[Pointing records for text and elements]
>> Start
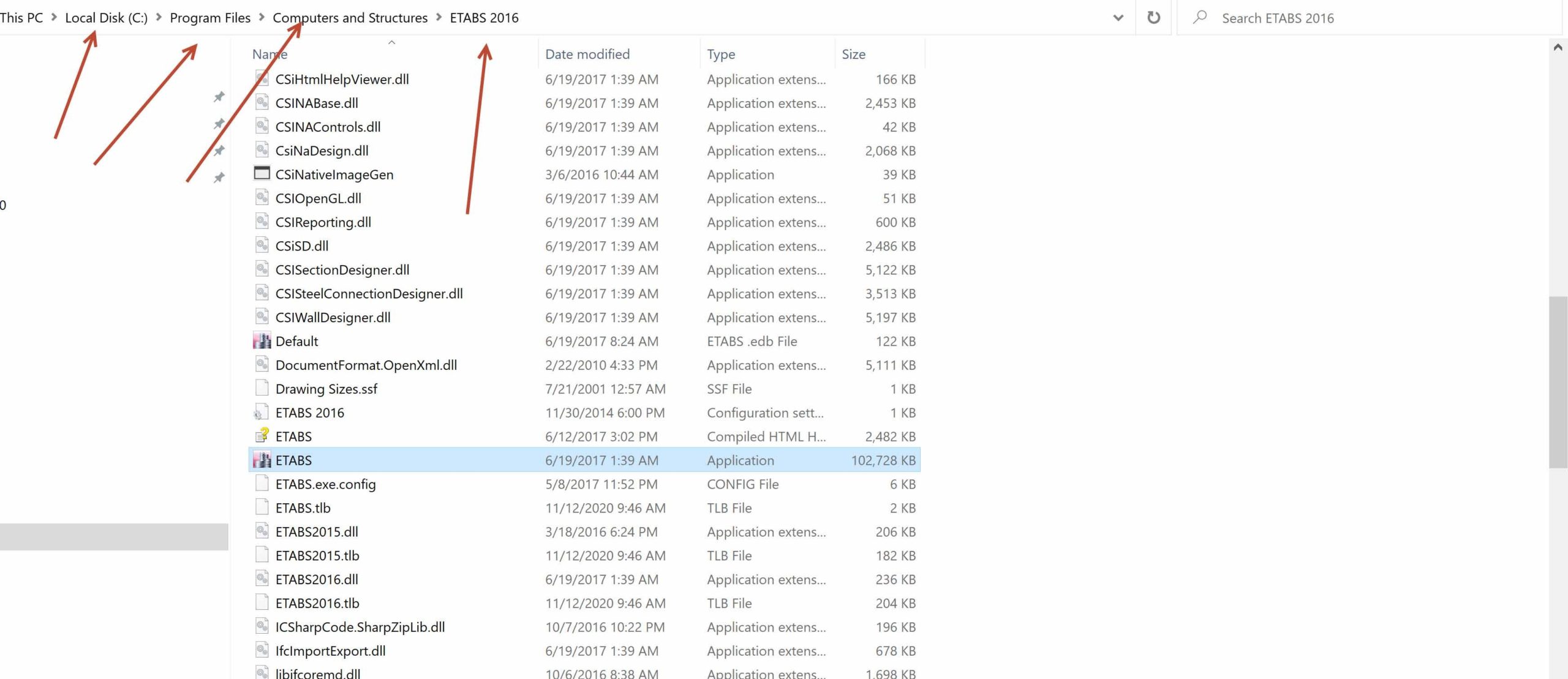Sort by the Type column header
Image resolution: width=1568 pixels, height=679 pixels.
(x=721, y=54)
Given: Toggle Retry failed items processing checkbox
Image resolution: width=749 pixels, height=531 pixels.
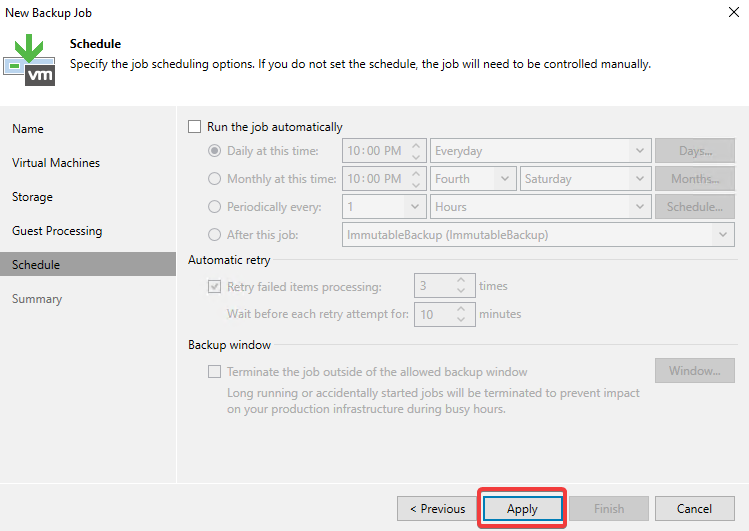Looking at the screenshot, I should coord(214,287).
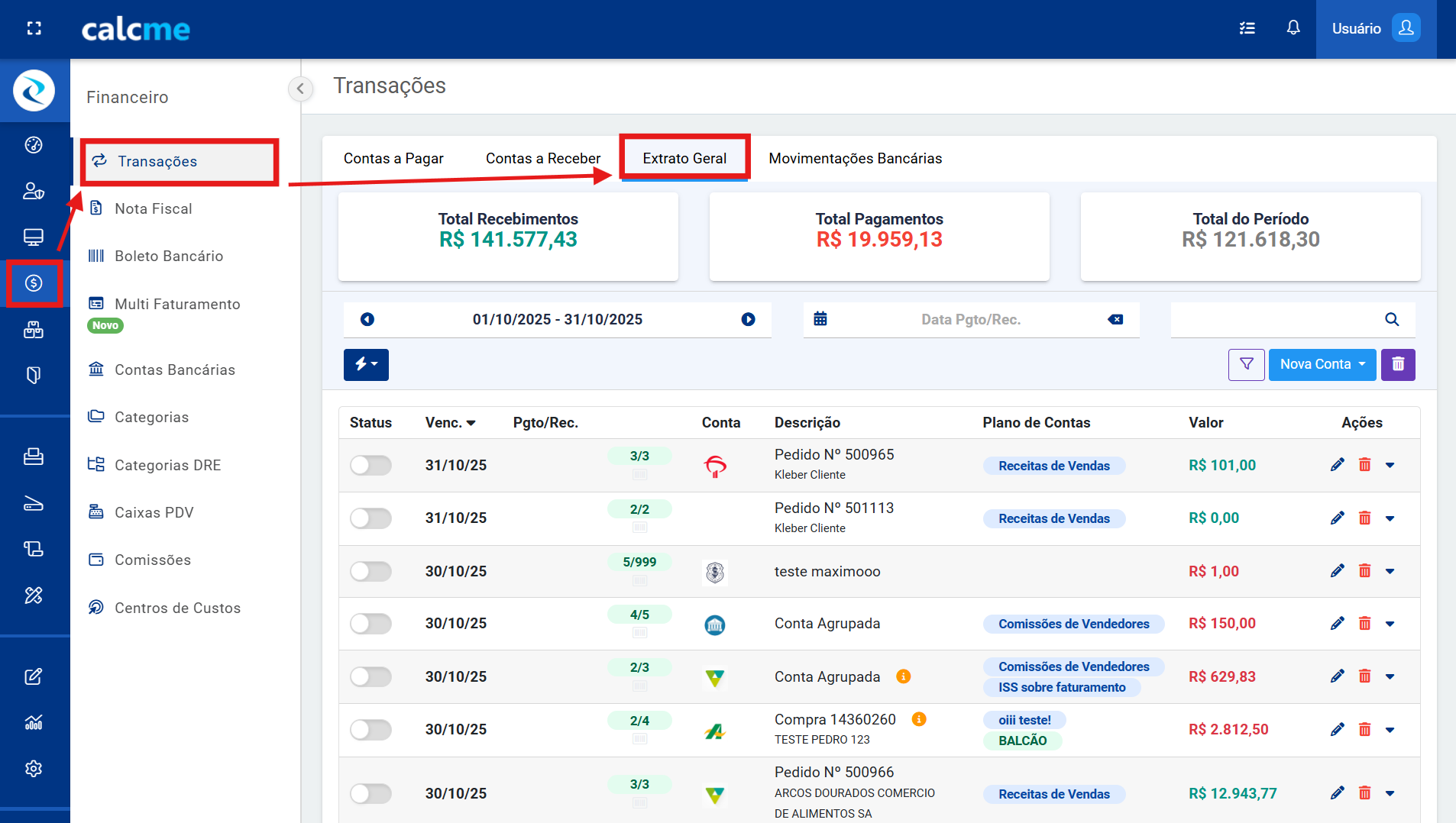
>> End
>> Start
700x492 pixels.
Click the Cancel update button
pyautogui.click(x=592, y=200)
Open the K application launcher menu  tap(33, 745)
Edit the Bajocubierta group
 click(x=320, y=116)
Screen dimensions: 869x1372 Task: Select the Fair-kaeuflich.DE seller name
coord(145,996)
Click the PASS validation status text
>> End
>> Start
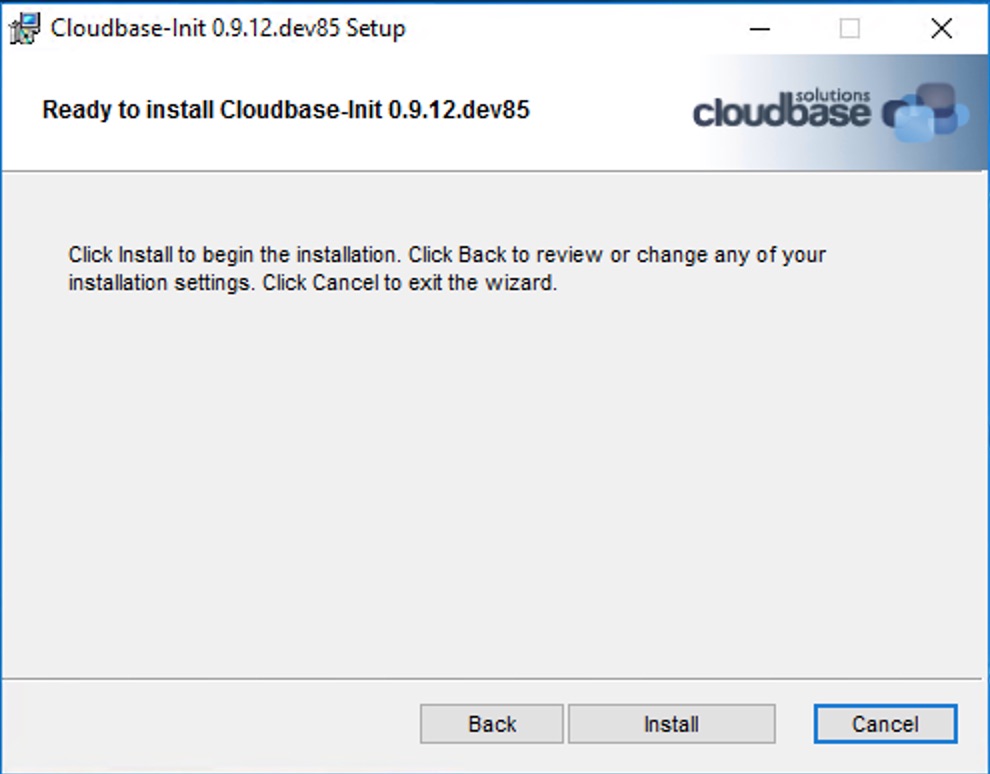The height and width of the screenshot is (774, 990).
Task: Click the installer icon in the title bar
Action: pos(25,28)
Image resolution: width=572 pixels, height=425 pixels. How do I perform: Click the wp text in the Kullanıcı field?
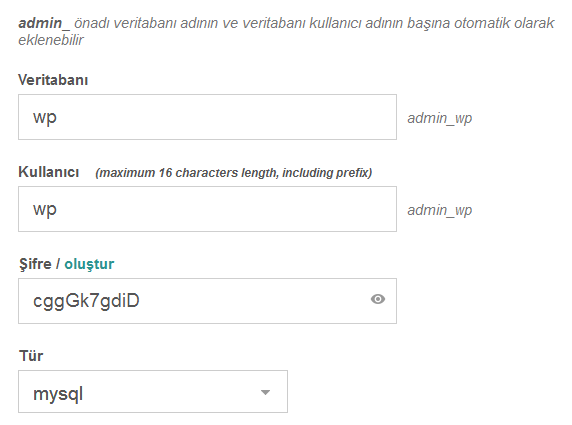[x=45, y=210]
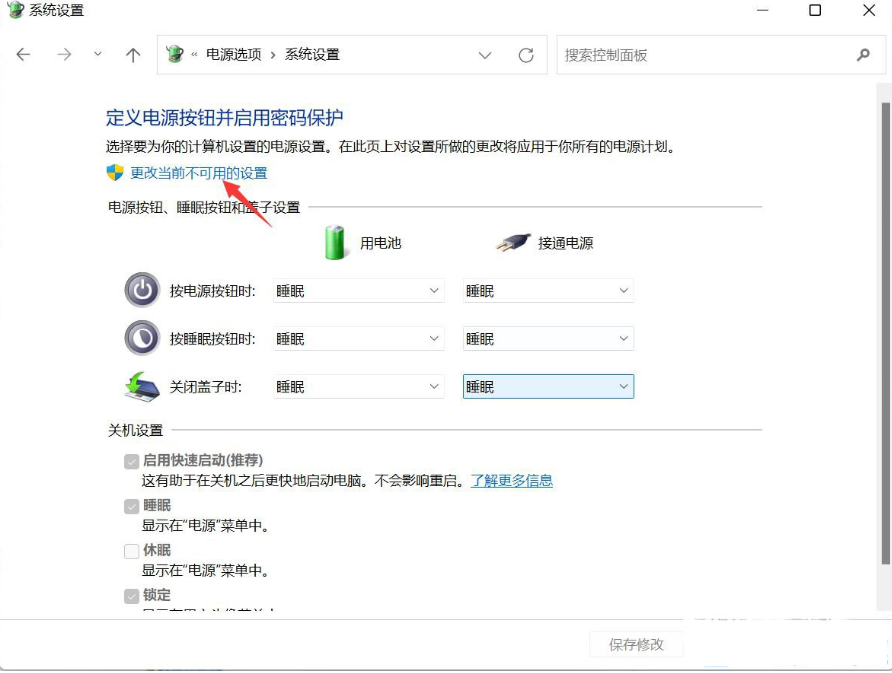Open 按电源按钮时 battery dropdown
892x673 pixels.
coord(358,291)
>> End
Rewrite the rows in the stretch from the line containing "Sort by the Type column header" through the line containing "Looking at the", replacing "checkbox" with "check box" and changing nothing else. Leave the pictures out of your answer.

# THE COMPLETED TASK
Sort by the Type column header
Image resolution: width=1568 pixels, height=679 pixels.
(x=721, y=54)
Given: Toggle Retry failed items processing check box
Image resolution: width=749 pixels, height=531 pixels.
Looking at the screenshot, I should coord(214,287).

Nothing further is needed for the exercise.